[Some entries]
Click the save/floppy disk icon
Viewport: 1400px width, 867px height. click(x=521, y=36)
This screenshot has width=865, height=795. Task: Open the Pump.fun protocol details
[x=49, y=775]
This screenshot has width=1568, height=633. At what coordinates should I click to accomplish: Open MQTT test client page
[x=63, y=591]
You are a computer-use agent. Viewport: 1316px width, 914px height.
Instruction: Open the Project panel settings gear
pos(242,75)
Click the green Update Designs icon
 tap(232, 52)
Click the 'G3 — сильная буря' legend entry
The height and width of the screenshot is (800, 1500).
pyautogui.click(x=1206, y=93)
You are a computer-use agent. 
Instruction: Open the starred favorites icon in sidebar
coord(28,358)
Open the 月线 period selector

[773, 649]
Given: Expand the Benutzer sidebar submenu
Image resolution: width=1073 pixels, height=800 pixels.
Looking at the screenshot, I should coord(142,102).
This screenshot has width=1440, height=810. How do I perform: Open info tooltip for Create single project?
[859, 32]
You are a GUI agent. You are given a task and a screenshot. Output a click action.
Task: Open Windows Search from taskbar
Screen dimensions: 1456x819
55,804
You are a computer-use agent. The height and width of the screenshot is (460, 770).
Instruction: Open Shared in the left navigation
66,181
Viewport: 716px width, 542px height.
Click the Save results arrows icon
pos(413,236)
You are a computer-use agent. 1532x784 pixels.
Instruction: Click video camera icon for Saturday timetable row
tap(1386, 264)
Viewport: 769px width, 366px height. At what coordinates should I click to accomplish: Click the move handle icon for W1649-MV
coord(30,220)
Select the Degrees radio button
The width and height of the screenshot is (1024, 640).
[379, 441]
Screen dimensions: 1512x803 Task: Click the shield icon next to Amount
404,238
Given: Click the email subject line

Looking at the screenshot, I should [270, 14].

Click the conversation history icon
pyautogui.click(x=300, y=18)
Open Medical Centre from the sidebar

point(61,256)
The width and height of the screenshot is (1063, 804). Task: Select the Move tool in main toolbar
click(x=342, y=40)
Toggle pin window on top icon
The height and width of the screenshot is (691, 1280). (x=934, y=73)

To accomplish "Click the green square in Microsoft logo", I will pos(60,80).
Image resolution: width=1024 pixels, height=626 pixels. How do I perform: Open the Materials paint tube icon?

> The exercise
Copy the entries word for word, from the start through the line containing "Looking at the screenshot, I should coord(142,102).", including that line.

> Answer to this task
Click the save/floppy disk icon
Viewport: 1400px width, 867px height. click(x=521, y=36)
This screenshot has width=865, height=795. Task: Open the Pump.fun protocol details
[x=49, y=775]
This screenshot has width=1568, height=633. At what coordinates should I click to accomplish: Open MQTT test client page
[x=63, y=591]
You are a computer-use agent. Viewport: 1316px width, 914px height.
Instruction: Open the Project panel settings gear
pos(242,75)
Click the green Update Designs icon
 tap(232, 52)
Click the 'G3 — сильная буря' legend entry
The height and width of the screenshot is (800, 1500).
pyautogui.click(x=1206, y=93)
You are a computer-use agent. 
Instruction: Open the starred favorites icon in sidebar
coord(28,358)
Open the 月线 period selector

[773, 649]
Given: Expand the Benutzer sidebar submenu
Image resolution: width=1073 pixels, height=800 pixels.
Looking at the screenshot, I should coord(142,102).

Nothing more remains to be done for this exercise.